» **PROBLEM REQUIREMENTS**
Copy the lines starting at the one containing "The image size is (1568, 767)." and ending at the one containing "Looking at the screenshot, I should [x=199, y=125].", swapping "Screen dimensions" for "Display size" and changing nothing else.

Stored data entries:
● ● ● ● ●

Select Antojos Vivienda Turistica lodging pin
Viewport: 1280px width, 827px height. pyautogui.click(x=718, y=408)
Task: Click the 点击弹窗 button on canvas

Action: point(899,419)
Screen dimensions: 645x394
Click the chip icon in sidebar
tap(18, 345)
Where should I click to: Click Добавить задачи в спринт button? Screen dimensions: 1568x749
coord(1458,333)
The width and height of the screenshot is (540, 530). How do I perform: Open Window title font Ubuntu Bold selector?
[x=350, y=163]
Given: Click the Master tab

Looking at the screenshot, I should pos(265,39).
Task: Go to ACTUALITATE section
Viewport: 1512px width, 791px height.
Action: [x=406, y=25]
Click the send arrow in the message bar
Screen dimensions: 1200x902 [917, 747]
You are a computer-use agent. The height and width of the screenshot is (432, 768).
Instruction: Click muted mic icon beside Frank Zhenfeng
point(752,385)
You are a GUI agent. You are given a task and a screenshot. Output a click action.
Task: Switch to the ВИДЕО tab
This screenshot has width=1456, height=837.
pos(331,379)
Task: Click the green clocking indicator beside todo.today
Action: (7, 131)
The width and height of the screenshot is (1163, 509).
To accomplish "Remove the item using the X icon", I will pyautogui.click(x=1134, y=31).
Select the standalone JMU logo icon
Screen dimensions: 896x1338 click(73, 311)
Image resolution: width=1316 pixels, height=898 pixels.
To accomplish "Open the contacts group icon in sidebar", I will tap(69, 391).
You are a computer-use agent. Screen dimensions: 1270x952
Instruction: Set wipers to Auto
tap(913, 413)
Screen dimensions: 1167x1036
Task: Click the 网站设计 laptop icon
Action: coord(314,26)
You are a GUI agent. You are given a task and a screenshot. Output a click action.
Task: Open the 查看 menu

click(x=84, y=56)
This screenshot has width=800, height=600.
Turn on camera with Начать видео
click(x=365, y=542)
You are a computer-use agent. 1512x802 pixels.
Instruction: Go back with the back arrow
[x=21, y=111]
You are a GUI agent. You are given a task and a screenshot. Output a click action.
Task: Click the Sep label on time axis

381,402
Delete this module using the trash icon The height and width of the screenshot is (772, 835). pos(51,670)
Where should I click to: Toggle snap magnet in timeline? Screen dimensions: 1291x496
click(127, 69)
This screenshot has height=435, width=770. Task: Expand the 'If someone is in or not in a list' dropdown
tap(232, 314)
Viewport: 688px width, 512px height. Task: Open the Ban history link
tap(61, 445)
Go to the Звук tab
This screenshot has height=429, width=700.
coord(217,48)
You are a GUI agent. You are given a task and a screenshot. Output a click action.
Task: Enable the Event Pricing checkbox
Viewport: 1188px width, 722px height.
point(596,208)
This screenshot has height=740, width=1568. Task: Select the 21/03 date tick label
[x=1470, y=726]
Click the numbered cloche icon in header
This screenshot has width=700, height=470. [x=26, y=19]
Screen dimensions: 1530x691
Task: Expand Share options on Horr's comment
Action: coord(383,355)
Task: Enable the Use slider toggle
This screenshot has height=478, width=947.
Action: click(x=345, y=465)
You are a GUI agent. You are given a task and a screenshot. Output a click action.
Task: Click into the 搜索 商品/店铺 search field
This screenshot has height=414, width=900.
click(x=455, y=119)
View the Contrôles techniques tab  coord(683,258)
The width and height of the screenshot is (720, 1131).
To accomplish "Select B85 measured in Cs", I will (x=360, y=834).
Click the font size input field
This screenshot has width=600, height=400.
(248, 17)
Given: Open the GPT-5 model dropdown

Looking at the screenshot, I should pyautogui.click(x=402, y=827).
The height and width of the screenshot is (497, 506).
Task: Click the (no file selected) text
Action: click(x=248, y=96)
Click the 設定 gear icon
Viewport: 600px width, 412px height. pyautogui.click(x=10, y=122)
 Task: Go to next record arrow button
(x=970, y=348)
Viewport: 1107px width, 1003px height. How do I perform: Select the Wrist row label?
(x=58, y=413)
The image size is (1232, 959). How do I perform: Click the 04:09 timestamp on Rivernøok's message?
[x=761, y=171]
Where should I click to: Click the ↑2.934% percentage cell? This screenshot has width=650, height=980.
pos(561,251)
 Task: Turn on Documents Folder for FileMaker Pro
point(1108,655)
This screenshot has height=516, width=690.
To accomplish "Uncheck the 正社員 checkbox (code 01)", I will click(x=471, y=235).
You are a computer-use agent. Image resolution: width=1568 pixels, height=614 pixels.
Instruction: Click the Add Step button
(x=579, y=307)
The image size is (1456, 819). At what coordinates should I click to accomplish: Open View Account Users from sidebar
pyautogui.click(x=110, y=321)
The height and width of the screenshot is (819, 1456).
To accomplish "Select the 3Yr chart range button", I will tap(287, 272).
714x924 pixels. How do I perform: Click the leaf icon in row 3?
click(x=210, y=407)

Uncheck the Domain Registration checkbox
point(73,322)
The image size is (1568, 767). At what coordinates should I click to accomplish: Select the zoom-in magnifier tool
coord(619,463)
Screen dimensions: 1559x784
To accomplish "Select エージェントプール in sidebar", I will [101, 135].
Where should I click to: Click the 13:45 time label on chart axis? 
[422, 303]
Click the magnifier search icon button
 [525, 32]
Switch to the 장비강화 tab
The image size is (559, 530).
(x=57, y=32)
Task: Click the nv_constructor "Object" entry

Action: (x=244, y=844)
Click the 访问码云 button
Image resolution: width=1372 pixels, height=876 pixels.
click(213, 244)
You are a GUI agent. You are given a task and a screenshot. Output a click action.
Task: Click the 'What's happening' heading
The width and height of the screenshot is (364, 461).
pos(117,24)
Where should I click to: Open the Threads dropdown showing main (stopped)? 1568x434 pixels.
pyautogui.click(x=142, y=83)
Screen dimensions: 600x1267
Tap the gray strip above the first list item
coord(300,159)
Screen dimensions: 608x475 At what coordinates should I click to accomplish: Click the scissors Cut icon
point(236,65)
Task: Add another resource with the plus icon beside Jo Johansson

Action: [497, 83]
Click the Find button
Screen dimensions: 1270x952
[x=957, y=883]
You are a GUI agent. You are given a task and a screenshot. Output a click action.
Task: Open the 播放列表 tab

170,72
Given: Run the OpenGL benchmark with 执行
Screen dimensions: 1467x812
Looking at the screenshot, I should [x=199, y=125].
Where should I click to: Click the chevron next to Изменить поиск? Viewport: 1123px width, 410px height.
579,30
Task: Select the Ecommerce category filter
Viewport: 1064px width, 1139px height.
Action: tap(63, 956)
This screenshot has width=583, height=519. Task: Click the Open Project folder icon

● ● ● ● ●

» **ANSWER TO THIS PROBLEM**
The image size is (1568, 767). At what coordinates should I click to accomplish: Select the zoom-in magnifier tool
coord(619,463)
Display size: 1559x784
To accomplish "Select エージェントプール in sidebar", I will [101, 135].
Where should I click to: Click the 13:45 time label on chart axis? 
[422, 303]
Click the magnifier search icon button
 [525, 32]
Switch to the 장비강화 tab
The image size is (559, 530).
(x=57, y=32)
Task: Click the nv_constructor "Object" entry

Action: (x=244, y=844)
Click the 访问码云 button
Image resolution: width=1372 pixels, height=876 pixels.
click(213, 244)
You are a GUI agent. You are given a task and a screenshot. Output a click action.
Task: Click the 'What's happening' heading
The width and height of the screenshot is (364, 461).
pos(117,24)
Where should I click to: Open the Threads dropdown showing main (stopped)? 1568x434 pixels.
pyautogui.click(x=142, y=83)
Display size: 600x1267
Tap the gray strip above the first list item
coord(300,159)
Display size: 608x475 At what coordinates should I click to accomplish: Click the scissors Cut icon
point(236,65)
Task: Add another resource with the plus icon beside Jo Johansson

Action: [497, 83]
Click the Find button
Display size: 1270x952
[x=957, y=883]
You are a GUI agent. You are given a task and a screenshot. Output a click action.
Task: Open the 播放列表 tab

170,72
Given: Run the OpenGL benchmark with 执行
Display size: 1467x812
Looking at the screenshot, I should [x=199, y=125].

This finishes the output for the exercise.